> _TEXTE FOURNI_:
· · · ·
Spontanément, nous adaptons notre voix à des modes pour nous imposer ou pour renvoyer de nous une image plus flatteuse. Notamment, nous avons tendance à adopter un ton de voix plus grave, pensant paraître plus compétents et plus puissants. Fatale erreur. D’une part, « les cordes vocales ne sont pas faites pour cela », rappelle Michel Hart, auteur du livre Découvrir sa voix : Parler et chanter avec plaisir et sans fatigue. L’imitation est dangereuse : « La récurrence des comportements d’effort vocal donne de nombreuses pathologies vocales », constate Michel Hart. Et c’est encore plus vrai quand on imite des voix elles-mêmes pathologiques. Mais alors que faire pour se faire entendre par les autres ?
Il n’y a pas de belles voix, il y a des voix saines
Dans tous ces cas, une voix falsifiée signale que le locuteur s’identifie à un rôle et ne se fait pas confiance. La voix devient un masque, sens premier du mot persona, qui désigne le masque porté par les acteurs dans la tragédie grecque pour faire porter la voix dans les amphithéâtres. Mais persona a également donné « personne »… Notre voix est ce que nous avons de plus personnel et de plus intime. « L’homme est le seul être doué d’une véritable voix. Il n’est pas un répétiteur. La voix n’est pas objet. La voix est vie », rappelle Jean Abitbol, l’un des spécialistes mondiaux des cordes vocales. Rien d’étonnant quand on sait qu’en hébreu notamment, un même mot désigne le souffle et la vie. La voix, portée par le souffle, est vivante par excellence, vibrante, expressive, et éphémère.
· · · ·
> _DONNÉES DISPONIBLES_:
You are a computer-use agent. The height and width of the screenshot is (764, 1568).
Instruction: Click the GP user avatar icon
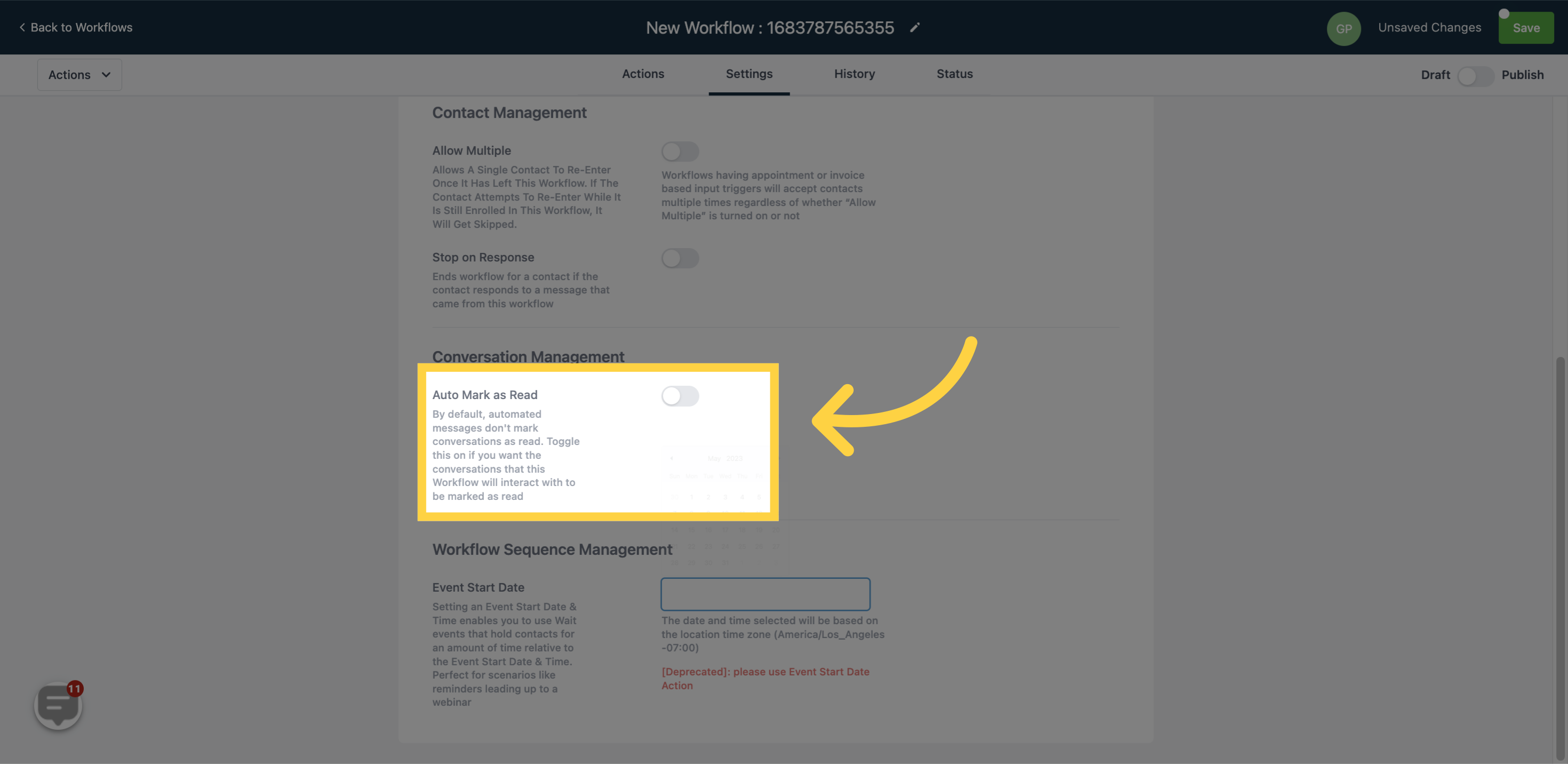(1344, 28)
· · · ·
> _CONSIGNE_: Selon le texte sur la voix, que désignait à l'origine le mot persona ? Ces données ne servent pas ici.

> _RÉSULTAT FINAL_: Le masque porté par les acteurs dans la tragédie grecque pour faire porter la voix dans les amphithéâtres.